В России клинические исследования лекарственных препаратов должны быть одобрены Минздравом, а также этическими комитетами при министерстве и медорганизации, где будут проходить исследования. «Это проводится также в соответствии с ФЗ 61 и со стандартами так называемой надлежащей клинической практики GCP (международный стандарт этических норм и качества научных исследований, описывающий правила разработки, проведения, ведения документации и отчетности)», — рассказывает Роман Иванов. Он также отмечает, что «российские подходы к проведению клинических исследований гармонизированы с подходами, которые используются в Европе и США».

«На международные исследования разработчику препаратов очень сложно набрать участников, — говорит Дмитрий Носов. — Ему нужна большая когорта больных, популяция с одинаковым диагнозом, одинаковым молекулярным нарушением. Сейчас критерии селекции больных усложняются, так как разрабатываются препараты, которые воздействуют, например, только на определенное молекулярное нарушение, а оно встречается, скажем, только у 3% всех онкологических больных в мире. Чтобы понять, эффективен ли препарат, требуется набрать большое число больных, а это можно сделать только в рамках кооперированного исследования, в котором участвуют много стран и учреждений». По словам Носова, сейчас в России проводится около ста международных клинических исследований онкологических препаратов.

Светлана Завидова признает, что в России у пациентов могут быть проблемы с поиском информации о клинических исследованиях: «Непросто со стороны найти необходимую информацию, она достаточно специфическая. Есть, например, реестр разрешенных исследований, его ведет Минздрав. Если речь идет о международных исследованиях, то мы рекомендуем пациенту найти подробное описание в одном из международных реестров, самый подробный ведется в США».

Для помощи пациентам на сайте АОКИ есть специальный подраздел «Как найти клиническое исследование», где содержится информация о реестре Минздрава, также ссылки ведут на сайт Международного реестра клинических исследований Национального института здоровья США. «Если вам кажется, что вы нашли подходящее клиническое исследование, следующим шагом проверьте, идет ли оно в России, — предлагают в АОКИ. — Для этого попробуйте найти это исследование в реестре Минздрава России».

«Учитывая, что в нашей стране клинические исследования гораздо менее распространены, чем в США, то у наших пациентов, конечно, доступ к ним, к сожалению, ограничен, — отмечает Светлана Завидова. — И часто мы теряем шанс на участие в международных исследованиях из-за нашей разрешительной системы. Например, нужно набрать 1,5 тысячи пациентов, неважно из какой страны. И если в других странах пациенты на исследование уже набраны, а мы только получили разрешение, то поезд ушел».

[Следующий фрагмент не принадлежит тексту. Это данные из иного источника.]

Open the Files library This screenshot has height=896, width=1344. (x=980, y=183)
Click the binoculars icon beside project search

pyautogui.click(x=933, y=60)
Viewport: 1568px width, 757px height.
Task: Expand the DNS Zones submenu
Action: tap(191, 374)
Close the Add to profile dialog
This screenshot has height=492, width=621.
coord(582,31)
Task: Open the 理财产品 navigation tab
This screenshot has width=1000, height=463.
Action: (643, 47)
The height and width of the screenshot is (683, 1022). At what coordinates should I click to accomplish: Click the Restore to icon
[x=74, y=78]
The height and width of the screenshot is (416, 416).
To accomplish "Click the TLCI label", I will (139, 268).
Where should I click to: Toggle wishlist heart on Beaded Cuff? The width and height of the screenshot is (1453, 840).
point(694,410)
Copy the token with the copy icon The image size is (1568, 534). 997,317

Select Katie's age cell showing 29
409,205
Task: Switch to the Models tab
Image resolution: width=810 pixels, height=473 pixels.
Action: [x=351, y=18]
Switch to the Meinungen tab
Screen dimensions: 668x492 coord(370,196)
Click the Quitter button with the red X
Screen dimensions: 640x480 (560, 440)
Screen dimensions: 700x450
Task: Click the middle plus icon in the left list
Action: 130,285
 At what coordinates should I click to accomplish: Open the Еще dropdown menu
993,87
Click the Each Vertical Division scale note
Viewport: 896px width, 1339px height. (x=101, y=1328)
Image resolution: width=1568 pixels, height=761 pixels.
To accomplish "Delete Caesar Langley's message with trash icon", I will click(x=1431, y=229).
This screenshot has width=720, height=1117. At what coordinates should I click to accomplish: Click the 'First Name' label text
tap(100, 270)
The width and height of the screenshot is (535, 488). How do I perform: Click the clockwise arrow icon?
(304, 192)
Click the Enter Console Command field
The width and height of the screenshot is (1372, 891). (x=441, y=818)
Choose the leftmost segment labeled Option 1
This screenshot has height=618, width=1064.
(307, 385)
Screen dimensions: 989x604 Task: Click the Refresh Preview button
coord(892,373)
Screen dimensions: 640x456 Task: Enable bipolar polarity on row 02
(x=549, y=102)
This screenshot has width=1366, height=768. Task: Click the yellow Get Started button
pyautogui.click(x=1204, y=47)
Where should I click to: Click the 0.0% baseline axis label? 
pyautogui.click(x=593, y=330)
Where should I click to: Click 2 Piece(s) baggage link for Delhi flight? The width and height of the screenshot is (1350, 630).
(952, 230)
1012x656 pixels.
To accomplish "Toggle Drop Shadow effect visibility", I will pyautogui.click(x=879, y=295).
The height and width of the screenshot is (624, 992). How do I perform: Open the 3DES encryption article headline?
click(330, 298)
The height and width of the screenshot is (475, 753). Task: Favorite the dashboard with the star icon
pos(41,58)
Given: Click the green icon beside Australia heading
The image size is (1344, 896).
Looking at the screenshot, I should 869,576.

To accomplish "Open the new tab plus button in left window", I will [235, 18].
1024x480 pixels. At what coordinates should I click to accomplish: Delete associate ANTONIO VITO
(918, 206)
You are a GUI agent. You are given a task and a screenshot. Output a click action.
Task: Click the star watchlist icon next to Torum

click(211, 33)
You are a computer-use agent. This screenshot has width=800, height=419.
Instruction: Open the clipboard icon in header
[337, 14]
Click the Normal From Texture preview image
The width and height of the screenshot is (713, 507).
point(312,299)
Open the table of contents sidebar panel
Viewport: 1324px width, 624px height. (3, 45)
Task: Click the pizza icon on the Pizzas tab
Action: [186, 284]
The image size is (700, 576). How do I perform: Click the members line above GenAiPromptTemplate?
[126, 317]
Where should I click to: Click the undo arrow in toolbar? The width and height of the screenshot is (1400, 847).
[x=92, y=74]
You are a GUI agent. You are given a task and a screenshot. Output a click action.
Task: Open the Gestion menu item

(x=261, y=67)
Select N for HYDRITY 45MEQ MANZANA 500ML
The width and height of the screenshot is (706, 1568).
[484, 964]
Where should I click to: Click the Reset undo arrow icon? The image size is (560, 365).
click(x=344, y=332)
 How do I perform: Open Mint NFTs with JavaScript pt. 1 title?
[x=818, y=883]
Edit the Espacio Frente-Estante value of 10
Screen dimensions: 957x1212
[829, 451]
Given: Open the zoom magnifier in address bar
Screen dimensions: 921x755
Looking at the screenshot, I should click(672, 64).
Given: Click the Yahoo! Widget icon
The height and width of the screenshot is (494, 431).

Дмитрий Носов также напоминает, что Российское общество клинической онкологии совместно с Агентством клинических исследований запустило сервис, рассчитанный на врачей и пациентов по поиску клинических исследований. «Это онлайн-сервис, навигатор по направлению больных в клинические исследования, запущенный буквально две недели назад. Основным пользователем данного сервиса будет практикующий врач-онколог, но он в первую очередь создан для пациентов. С его помощью планируется расширить доступ пациентов к инновационным противоопухолевым препаратам, которые изучаются в рамках клинических исследований, проводимых в ведущих онкологических учреждениях на территории РФ».